Do you think there's a common consciousness that all of these producers and artists have in order to create magic?

I think it's connected to a really traditional element of Black music that goes all the way back to Africa: call-and-response. Collaboration, especially in the way that it happens in Black music and hip-hop in particular, is very much a call-and-response type of relationship. The artist is responding to the producer's spark or musical idea and the producer is responding to the artist's voice or lyrics. They're inspiring each other, and I think you have to really be open to receiving that inspiration. It takes a lot of trust.

What do you think the future of hip-hop looks like?

I was having a conversation with some of our team about this recently. I asked the question: "Does hip-hop still scare America?" Because, to me, that's always been the litmus test for whether or not the music is still as vital as it was from day one.

Do you think hip-hop still scares America?

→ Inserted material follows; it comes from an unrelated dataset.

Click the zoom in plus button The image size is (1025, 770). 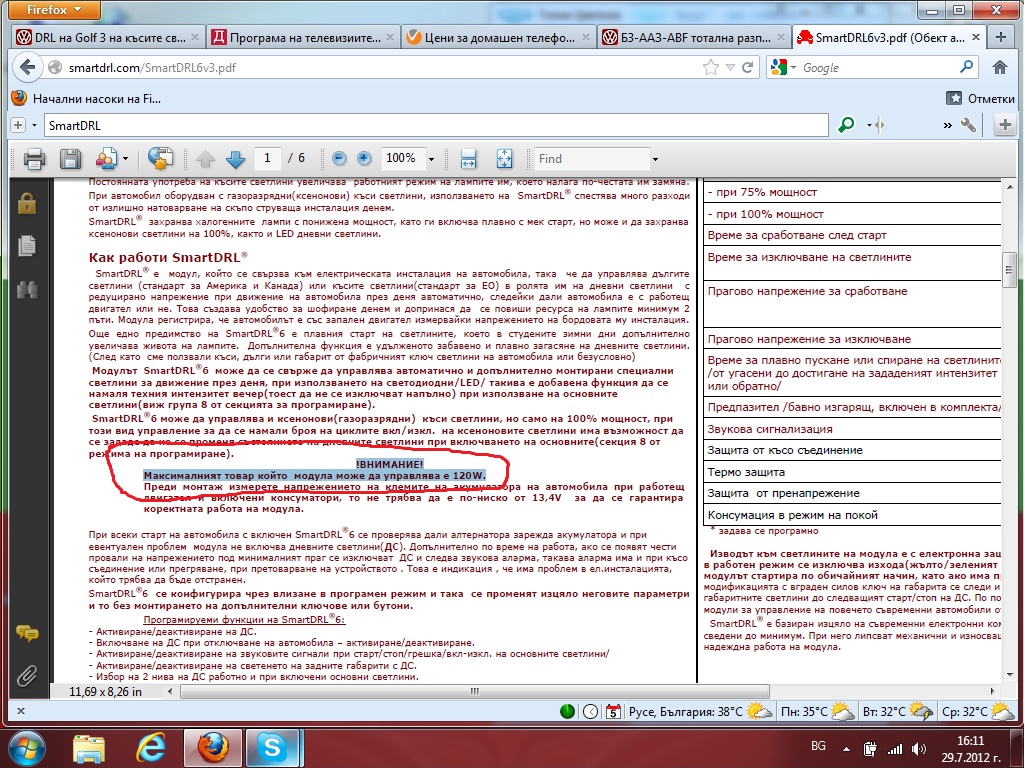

Well, I do. And part of that was kind of confirmed by the answers when I asked Sidney Madden and LaTesha Harris that question. If you look at certain artists in the past couple of years — specifically artists that are challenging hypermasculinity or prescribed gender roles — artists ranging from Lil Nas X to Cardi B and Megan Thee Stallion, these are all the artists that are not only doing something that America might find threatening, but that certain conventions of hip-hop are being threatened by and that's a really interesting place to be. After more than four decades, rap is being threatened from the inside. People who were once relegated to the margins are now becoming the real driving force of change and dominance in the culture. And that's refreshing to me. So I would hope that five years from now, the kind of conversations that we're having about artists like those that I just named are a whole lot different and hopefully they're more of the norm than they have been for the 40 years preceding.

Who do you think is the best out right now?

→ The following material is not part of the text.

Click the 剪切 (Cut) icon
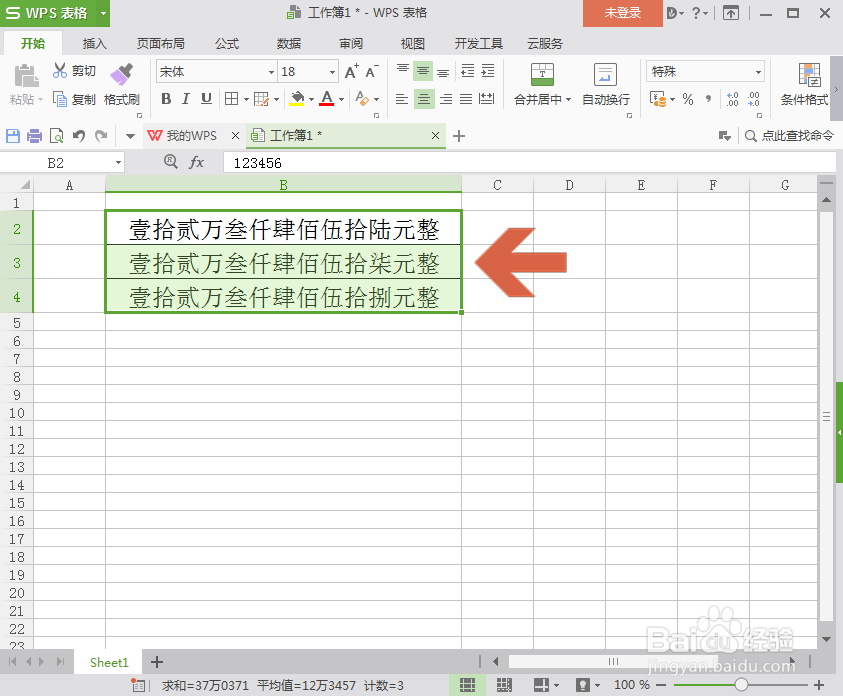This screenshot has width=843, height=696. click(74, 70)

I really like one of the duos that we feature in The Formula this season: Westside Gunn and one of the producers he works with named Conductor Williams. Gunn just put out a double album (HWH8) and the soundscapes that he created with the network of producers he works with, including Conductor Williams, is just so rich and hypnotic. He's created a sound for his city, Buffalo, New York, over the last decade. That's another thing that makes this genre and this culture so much different than any other — geography and sound are synonymous in hip-hop. Every artist is expected to rep their hood and their city. That really doesn't exist in the same way in the rest of the popular music landscape. So yeah, I love Westside Gunn and what he's been doing with his production crew, The Heartbreakers.

So we all have this story of a time music has saved us or woke us up or, you know, just music has been pivotal in our lives. Do you want to share that moment?

The year that De La Soul's album Buhloone Mindstate came out was a year in which West Coast gangsta rap was running everything. I was actually living on the West Coast at the time, and, being a Black teenager from the South who came of age with hip-hop, I could see how my life ran parallel to the dominant music out at the time. And when this Buhloone Mindstate album came out and contradicted a lot of what was really popular in rap at the time, it really woke me up to a part of myself I hadn't been in touch with after a really wild year of living on the West Coast.

Copyright 2021 NPR. To see more, visit https://www.npr.org.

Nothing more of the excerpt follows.